Patients report major physical problems: Even the slightest effort drains their energy for days. They experience flu symptoms and sleep disorders. Their body aches, their pulse rages and their head is in a fog.
Yet, when doctors examine them, they find nothing. Blood tests and MRI and CT scans are mostly normal.
Research has begun to reveal a new picture. As researchers are able to look at our biology more deeply and with greater precision, one deviation after another emerges in several of the body's important systems.
The question now is:
How are we to understand this complicated picture?
Why don’t all patients show the same changes? Are the changes just a consequence of the disease? Or do they signal causal mechanisms? And how might all the different discrepancies be linked?
ScienceNorway.no set out to learn more about what we do and do not know about what happens in the body of people with ME/CFS.
The available research on ME/CFS is limited.
ME/CFS research is underfunded relative to the disease burden in the population, especially in biomedicine, according to an American study in the journal Work.
A search of the Pubmed research database confirms this. Keywords multiple sclerosis or schizophrenia show that at least ten times more studies have been published on these diseases, and over 20 times more studies with the keyword diabetes 1, than on ME/CFS in the last year. All these diseases affect about the same number of people.
However, the situation is improving. Several researchers are taking action, and certain developments are also making it easier to find answers.
Sharper criteria and better technology
In 2015, researchers at the Institute of Medicine (IOM) (now the National Academy of Medicine), developed clearer criteria for recognizing ME/CFS.
These criteria make it easier to distinguish ME/CFS from other disorders that cause fatigue.
New tools and methods are also enabling researchers to look more deeply into genes, intestinal flora and the metabolism of energy and substances in the body.
Now the results are starting to come in.
In the last few years, a number of studies have been published that point to the fact that a lot is out of whack in the body of people with ME/CFS.
Some of the discrepancies have only been shown in small studies and need to be confirmed in larger studies before we can establish whether this is a characteristic of ME/CFS.

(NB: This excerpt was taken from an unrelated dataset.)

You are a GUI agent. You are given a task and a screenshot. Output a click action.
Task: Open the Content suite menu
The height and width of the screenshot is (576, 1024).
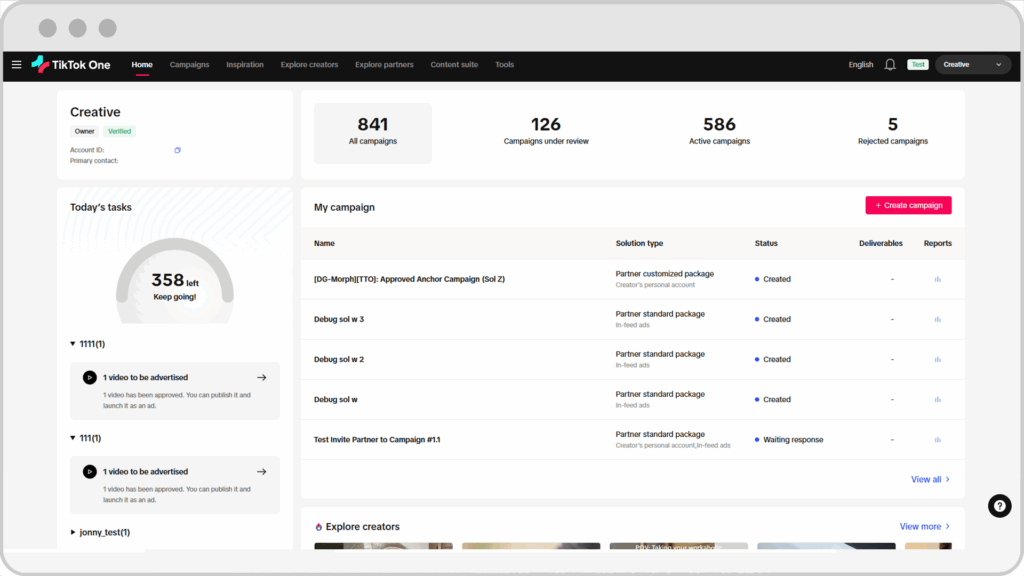(454, 65)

Enough results have emerged in some areas that there is reason to believe that some of the findings are characteristic of ME/CFS. They include typical abnormalities in the immune system, cardiovascular system and nervous system.

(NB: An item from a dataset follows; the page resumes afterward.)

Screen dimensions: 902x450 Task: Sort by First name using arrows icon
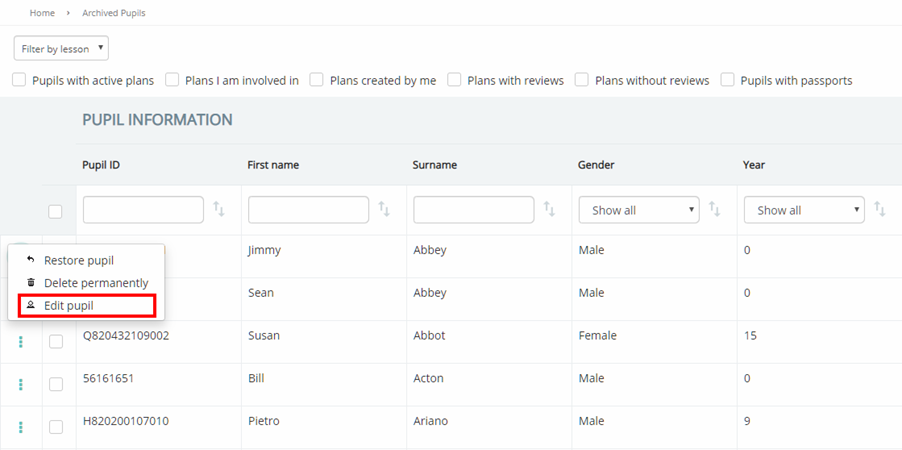tap(384, 209)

Problems with the immune system
Several studies suggest that the immune system plays a role.
“A growing body of evidence indicates that ME/CFS is associated with dysregulation of the immune system", according to a review published in 2021.
A review is a survey of previously published research on a topic.
For many people with ME/CFS, symptoms start after an infectious disease like mononucleosis. ME/CFS patients also often have close family members with autoimmune disease.
Researchers have suggested that the activity of the immune system in people with ME/CFS is abnormal in several ways. Some studies, for example, have shown persistent inflammation and increased levels of inflammatory substances such as cytokines. What role they play is not yet clear.
A review from 2019 states that certain cytokines are well documented as being associated with ME/CFS, while another review from the same year did not show any systematic difference in cytokine levels in healthy and sick individuals.
Disorders in immune cells
Other studies have shown disorders in various types of immune cells, such as natural killer cells and T cells. In a systematic review from 2019, the researchers concluded that this seems to be a characteristic feature of ME/CFS patients.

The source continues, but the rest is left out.